Your assignment
Using the data below, copy out all lines with the word "agent".

BEGIN

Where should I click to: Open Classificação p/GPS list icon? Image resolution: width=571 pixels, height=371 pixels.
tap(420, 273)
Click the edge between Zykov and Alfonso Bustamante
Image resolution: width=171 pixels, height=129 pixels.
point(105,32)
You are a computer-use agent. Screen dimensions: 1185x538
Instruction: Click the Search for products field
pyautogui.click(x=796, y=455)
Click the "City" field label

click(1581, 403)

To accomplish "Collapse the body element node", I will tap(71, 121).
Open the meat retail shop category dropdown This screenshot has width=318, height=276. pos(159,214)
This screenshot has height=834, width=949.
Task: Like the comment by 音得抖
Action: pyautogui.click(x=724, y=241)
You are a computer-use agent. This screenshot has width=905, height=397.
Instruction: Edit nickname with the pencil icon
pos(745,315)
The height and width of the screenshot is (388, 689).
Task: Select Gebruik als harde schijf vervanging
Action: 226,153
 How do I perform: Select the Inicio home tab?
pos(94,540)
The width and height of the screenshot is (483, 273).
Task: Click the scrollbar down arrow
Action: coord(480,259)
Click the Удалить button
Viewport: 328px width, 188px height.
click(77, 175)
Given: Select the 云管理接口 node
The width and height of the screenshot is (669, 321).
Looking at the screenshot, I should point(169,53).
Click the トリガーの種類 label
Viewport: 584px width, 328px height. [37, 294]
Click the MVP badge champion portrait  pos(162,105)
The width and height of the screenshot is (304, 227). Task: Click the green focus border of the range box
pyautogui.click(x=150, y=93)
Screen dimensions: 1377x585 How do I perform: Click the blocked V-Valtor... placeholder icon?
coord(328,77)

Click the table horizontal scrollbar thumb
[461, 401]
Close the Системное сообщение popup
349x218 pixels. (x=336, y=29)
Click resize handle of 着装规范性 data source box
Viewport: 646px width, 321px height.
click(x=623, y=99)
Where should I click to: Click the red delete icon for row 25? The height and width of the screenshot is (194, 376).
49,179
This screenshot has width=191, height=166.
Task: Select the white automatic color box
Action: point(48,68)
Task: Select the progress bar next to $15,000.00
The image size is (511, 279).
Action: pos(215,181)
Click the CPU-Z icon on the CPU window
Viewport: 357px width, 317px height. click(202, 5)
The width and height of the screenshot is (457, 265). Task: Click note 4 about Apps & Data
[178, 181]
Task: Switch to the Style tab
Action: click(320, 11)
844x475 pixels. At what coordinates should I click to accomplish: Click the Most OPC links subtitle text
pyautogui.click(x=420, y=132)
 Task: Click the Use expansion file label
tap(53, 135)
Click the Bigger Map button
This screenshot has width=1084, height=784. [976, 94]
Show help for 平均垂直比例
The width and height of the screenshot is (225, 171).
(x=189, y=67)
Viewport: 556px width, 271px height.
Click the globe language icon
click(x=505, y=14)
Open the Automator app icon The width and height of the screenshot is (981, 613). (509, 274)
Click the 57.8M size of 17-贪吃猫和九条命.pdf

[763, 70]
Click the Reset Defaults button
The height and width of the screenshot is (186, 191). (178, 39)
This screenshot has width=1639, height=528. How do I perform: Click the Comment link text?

END

Answer to the problem
You are a computer-use agent. Screen dimensions: 1185x538
You are a computer-use agent. This screenshot has width=905, height=397.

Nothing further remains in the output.